Texte source:
__________
La répression fut féroce. Il y a 59 ans, jour pour jour, le 22 octobre 1941, 27 patriotes sont fusillés ici-même, et 16 autres à Nantes. Deux jours plus tard 50 autres otages connaissent le même sort à Souges, près de Bordeaux. 9 encore à la Blisière en décembre, sans compter ceux du Mont-Valérien et autres hauts lieux de la Résistance. Les atrocités nazies se poursuivront jusqu’à la victoire finale. Il y a 55 ans, le monde découvrit la plus ignoble des barbaries qu’il ait jamais connue.

Il avait dit :
Les juifs,
Les nègres,
Les prêtres,
Sortez des rangs
Alors
Dix juifs,
Deux nègres,
Deux prêtres
sont sortis des rangs.
Il avait dit :
La chambre à gaz
Pour les juifs,
Les nègres,
Les prêtres.
Mais ils n’ont pas été gazés.
Ils n’étaient pas assez.
Alors les juifs
Les nègres,
Les prêtres
Sont rentrés dans les rangs.
__________
Données fournies:
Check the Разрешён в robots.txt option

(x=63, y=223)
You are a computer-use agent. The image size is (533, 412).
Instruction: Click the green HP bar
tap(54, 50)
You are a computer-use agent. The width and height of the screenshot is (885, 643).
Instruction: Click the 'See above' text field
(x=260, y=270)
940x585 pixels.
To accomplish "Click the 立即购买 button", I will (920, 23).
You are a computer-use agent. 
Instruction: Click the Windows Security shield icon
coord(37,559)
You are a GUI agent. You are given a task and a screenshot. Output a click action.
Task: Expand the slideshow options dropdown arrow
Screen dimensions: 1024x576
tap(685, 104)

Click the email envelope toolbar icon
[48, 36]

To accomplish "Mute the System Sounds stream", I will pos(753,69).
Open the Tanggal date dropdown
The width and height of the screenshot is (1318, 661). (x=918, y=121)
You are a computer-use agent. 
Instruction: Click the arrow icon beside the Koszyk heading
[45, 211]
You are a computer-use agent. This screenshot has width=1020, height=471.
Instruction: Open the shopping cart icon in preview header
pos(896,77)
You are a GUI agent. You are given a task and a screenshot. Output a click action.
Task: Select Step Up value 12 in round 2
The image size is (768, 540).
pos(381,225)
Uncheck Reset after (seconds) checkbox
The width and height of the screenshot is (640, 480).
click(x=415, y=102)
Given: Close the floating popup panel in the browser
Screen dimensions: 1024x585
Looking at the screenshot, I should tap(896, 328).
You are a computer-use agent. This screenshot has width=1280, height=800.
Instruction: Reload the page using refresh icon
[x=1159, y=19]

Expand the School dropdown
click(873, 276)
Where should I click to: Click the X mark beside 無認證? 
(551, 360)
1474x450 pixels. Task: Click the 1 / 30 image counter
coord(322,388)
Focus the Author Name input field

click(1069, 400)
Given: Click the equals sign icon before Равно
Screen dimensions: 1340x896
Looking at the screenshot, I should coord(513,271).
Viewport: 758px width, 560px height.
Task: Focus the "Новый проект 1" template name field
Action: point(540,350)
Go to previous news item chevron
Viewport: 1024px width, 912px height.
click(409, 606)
__________
Consigne:
Veuillez recopier le passage du texte source compris entre « La répression fut » et « ait jamais connue. », bornes incluses, en remplaçant « otages » par « prisonniers ». Appuyez-vous uniquement sur le texte source.

Réponse rédigée:
La répression fut féroce. Il y a 59 ans, jour pour jour, le 22 octobre 1941, 27 patriotes sont fusillés ici-même, et 16 autres à Nantes. Deux jours plus tard 50 autres prisonniers connaissent le même sort à Souges, près de Bordeaux. 9 encore à la Blisière en décembre, sans compter ceux du Mont-Valérien et autres hauts lieux de la Résistance. Les atrocités nazies se poursuivront jusqu’à la victoire finale. Il y a 55 ans, le monde découvrit la plus ignoble des barbaries qu’il ait jamais connue.